The redox state of quinones affects PhoR autophosphorylation.

The function of terminal oxidases in the cell is to oxidize the reduced menaquinone pool. The redox state of quinones has been reported to affect autophosphorylation of the histidine kinase of three signaling systems: ArcB (E. coli) (13), BvgS (Bordetella pertussis), and EvgS (E. coli) (5). The major form of quinones in B. subtilis is the menaquinone MK-7 (8). When the soluble analog, MK₃, was incubated with or without dithionite in the presence of [γ-³²P]ATP and purified *PhoR^231-589, a soluble NH₂-terminal truncation of PhoR (44), autophosphorylation of *PhoR was inhibited in the presence of dithionite-reduced MK₃ (Fig. 6) but not in the presence of MK₃ or dithionite alone compared to PhoR autophosphorylation in the absence of quinones. These in vitro data suggest that reduced quinones inhibit PhoR autophosphorylation. The finding that the addition of the membrane-penetrating reductant dithiothreitol (DTT) to low-P_i agar medium resulted in colonies with decreased expression of reporters of Pho induction (phoA-lacZ, phoD-lacZ, or phoP-lacZ fusions) compared to the same strains on the same medium without DTT is consistent with our in vitro data (data not shown).

DISCUSSION

In this report, we have shown that the expression of a terminal oxidase (cytochrome bd) in a ΔresDE background can bypass the requirement for ResD for full Pho induction. Previous reports (49) have demonstrated that ResD is required for 80% of the wild-type B. subtilis Pho response. To understand this mechanism, we studied ΔresDE strains bearing secondary mutations in ydiH. These strains exhibited wild-type levels of Pho induction despite the presence of a resD mutation (41). ydiH encodes a DNA-binding protein that acts as a negative regulator for the production of cytochrome bd (41). Our group had previously shown that a resD mutant did not produce terminal oxidases aa₃ and caa₃ (50) because ResD directly activates ctaA expression (35), which is required for conversion of heme O to heme A (51, 52). The absence of cydA expression in a resDE mutant compared to low-level expression during growth of the parental strain in LPDM (JH642) (Fig. 1) and the dependency of cydA expression on ResD (unpublished data) in the same strain grown in NSMPG (nutrient sporulation medium with phosphate buffer and fucose) indicate that a resDE strain is also deficient in cytochrome bd synthesis. Importance of terminal oxidases in Pho induction was supported by the observation that a ctaA strain also has reduced Pho induction and that expression of cytochrome bd in either a ΔresDE background or a ctaA mutant background restored Pho induction to wild-type levels (Fig. 5).
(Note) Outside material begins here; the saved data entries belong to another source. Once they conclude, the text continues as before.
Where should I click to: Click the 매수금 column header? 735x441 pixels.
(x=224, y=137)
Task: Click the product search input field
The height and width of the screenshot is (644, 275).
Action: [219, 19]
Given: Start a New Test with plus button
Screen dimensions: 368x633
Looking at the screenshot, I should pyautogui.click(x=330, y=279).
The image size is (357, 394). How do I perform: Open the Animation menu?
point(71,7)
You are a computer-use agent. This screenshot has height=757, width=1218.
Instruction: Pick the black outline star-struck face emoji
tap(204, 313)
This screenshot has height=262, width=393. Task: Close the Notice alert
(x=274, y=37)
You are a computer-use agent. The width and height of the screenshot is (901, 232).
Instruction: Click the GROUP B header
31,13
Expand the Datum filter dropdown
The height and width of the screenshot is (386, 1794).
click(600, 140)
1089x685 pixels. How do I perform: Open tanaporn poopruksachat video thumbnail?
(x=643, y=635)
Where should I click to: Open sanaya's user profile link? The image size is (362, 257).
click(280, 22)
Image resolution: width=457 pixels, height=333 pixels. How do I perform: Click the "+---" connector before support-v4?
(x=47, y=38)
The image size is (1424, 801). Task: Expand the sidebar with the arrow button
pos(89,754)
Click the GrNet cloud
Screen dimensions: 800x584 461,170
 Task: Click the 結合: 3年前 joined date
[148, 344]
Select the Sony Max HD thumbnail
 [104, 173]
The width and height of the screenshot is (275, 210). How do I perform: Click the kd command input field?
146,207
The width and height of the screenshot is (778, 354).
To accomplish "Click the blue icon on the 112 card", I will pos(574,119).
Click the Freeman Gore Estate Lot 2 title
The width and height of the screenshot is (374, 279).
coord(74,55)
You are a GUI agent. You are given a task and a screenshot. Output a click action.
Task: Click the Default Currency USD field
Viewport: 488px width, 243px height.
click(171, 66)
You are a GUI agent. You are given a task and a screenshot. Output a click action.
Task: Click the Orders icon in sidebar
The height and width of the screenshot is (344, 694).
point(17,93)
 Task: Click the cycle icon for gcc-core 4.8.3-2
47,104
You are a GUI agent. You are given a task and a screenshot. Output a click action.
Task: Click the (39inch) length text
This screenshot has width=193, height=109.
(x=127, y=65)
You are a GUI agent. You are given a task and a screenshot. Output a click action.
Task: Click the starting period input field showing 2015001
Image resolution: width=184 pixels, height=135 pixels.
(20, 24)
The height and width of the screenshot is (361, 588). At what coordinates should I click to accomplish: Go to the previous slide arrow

The observation that the ctaA strain had reduced Pho induction is also important because it separated the Pho regulon dependency on terminal oxidases from the poor growth in LPDM. While there may be a number of reasons for the improved growth of a ctaA mutant strain compared to that of resDE, the most simple may be that all Res regulon genes except ctaA remain functional in a ctaA strain.

Among the Res regulon genes, cydA expression is likely important. Figure 2 showed that low-level expression of cytochrome bd takes place in the wild-type background but not in the ΔresDE background. Assuming the level of cytochrome bd production in the ctaA background is similar to that in the wild-type background, this difference may contribute to the difference in the growth phenotypes between the resD and ctaA strains. A role for ResD in control of other possible terminal oxidases remains untested, such as that with the ythA ythB genes (53).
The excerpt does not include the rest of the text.